El caso Saint-Fiacre (Georges Simenon)

Maigret vuelve a la ciudad donde pasó su infancia para resolver un asesinato que todavía no se ha cometido.
Allí descubrirá que nada es como recuerda.
Al comienzo de la historia Maigret ya está en Saint-Fiacre, el lugar en que nació y vivió su niñez.
Unos días antes la policía recibió una nota en que se anunciaba un asesinato:

Les comunico que se cometerá un crimen en la iglesia de
Saint-Fiacre durante la primera misa del día de difuntos.

Parte del contenido de esta nota se utiliza durante los momentos previos al asesinato como una advertencia ominosa.

Desde la primera página el autor muestra a un Maigret nostálgico, inmerso en sus recuerdos de infancia como hijo del administrador del castillo, como monaguillo de la iglesia en que se comete el crimen.

Se hospeda en la única fonda del pueblo, la de Marie Tatín, que fuera su amiga de infancia y que no le reconoce. Le sorprende esta falta de reconocimiento pero al tiempo hace todo lo posible por mantener el anonimato, lo que consigue durante parte de la novela.

La presencia en la iglesia de la condesa de Saint-Fiacre, a la que vio por última vez cuando ella tenía unos veinticinco años y él era un crío que la admiraba en la distancia, los desayunos en la rectoría, las vidrieras, el ritual de la misa, todo contribuye a llevarle a su infancia (Desde luego, estaba desengañado con respecto a los seres humanos. Pero le enfurecía que ensuciasen sus recuerdos de infancia. Sobre todo la condesa, que siempre le había parecido noble y hermosa como un personaje de libro de estampas…) y demostrarle que todo ha cambiado.

Cuando acaba la misa, descubre que la condesa está muerta, aparentemente de un ataque al corazón.

Durante el resto de la breve e intensa novela, Maigret habla con la gente (establece cierta amistad con el pequeño monaguillo con el que se identifica), descubre el arma del crimen (una de las más originales que he leído, incluso en la actualidad), y se deja llevar por las circunstancias.

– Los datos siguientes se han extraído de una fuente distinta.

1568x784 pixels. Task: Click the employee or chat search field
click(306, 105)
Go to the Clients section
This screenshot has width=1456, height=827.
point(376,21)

Esta es una novela de personajes, en que se habla mucho y se sigue a los diferentes sospechosos durante sus paseos por el pueblo, que también es un personaje, junto al clima (No había sol que deformase las imágenes ni neblina que difuminase los contornos. Cada cosa se recortaba con cruel nitidez: los troncos de los árboles, las hojas secas, las piedras y, sobre todo, los trajes negros de la gente que acudía al cementerio) y el pasado.

Curiosamente, no es Maigret quien descubre al asesino en esta historia. Quizá esta demasiado absorto en los recuerdos del pasado, y es uno de los sospechosos quien resuelve el crimen.

En el capítulo titulado “Bajo el signo de Walter Scott”, se reúnen en el castillo, con el cuerpo de la condesa en el piso de arriba, Maigret, el hijo de la difunta y el resto de sospechosos, entre los que se incluyen el nuevo administrador y su hijo, el médico o el sacerdote.

Entre este capítulo y el siguiente uno de los personajes crea una atmósfera de misterio, y tensión muy bien llevado (¿Me permiten primero una predicción? Pues ahí va: para mantenernos en la tradición y en el tono de Walter Scott, les anuncio que el asesino de mi madre habrá muerto antes de medianoche), incluyendo alguna breve digresión y una situación que perturba al propio Maigret (… se sentía en presencia de una fuerza contra la que nada podía hacerse. Ciertos individuos, en un momento dado de su vida, gozan de una hora de plenitud, una hora durante la cual se sienten en cierto modo por encima del resto de la humanidad, y de sí mismos), hasta llegar a un momento cumbre de gran intensidad, incluyendo el disparo de un arma y culminando en la resolución del caso.

Maigret es consciente de no haber hecho gran cosa, contribuyendo únicamente a aportar alguna prueba para apoyar la identidad del asesino, quizá demasiado influido por la fuerza de su propio pasado, quedándose hasta el momento del entierro de la condesa.

Novela breve, intensa, de personajes, nostálgica, agridulce, resuelta con inteligencia, que se lee con agrado precisamente por todo esto, y que seguramente Simenon escribiría en poco más de una semana, como tenía por costumbre.

Esta novela ha sido llevada al cine en varias ocasiones, una de ellas en 1959, con Jean Gabin interpretando a Maigret.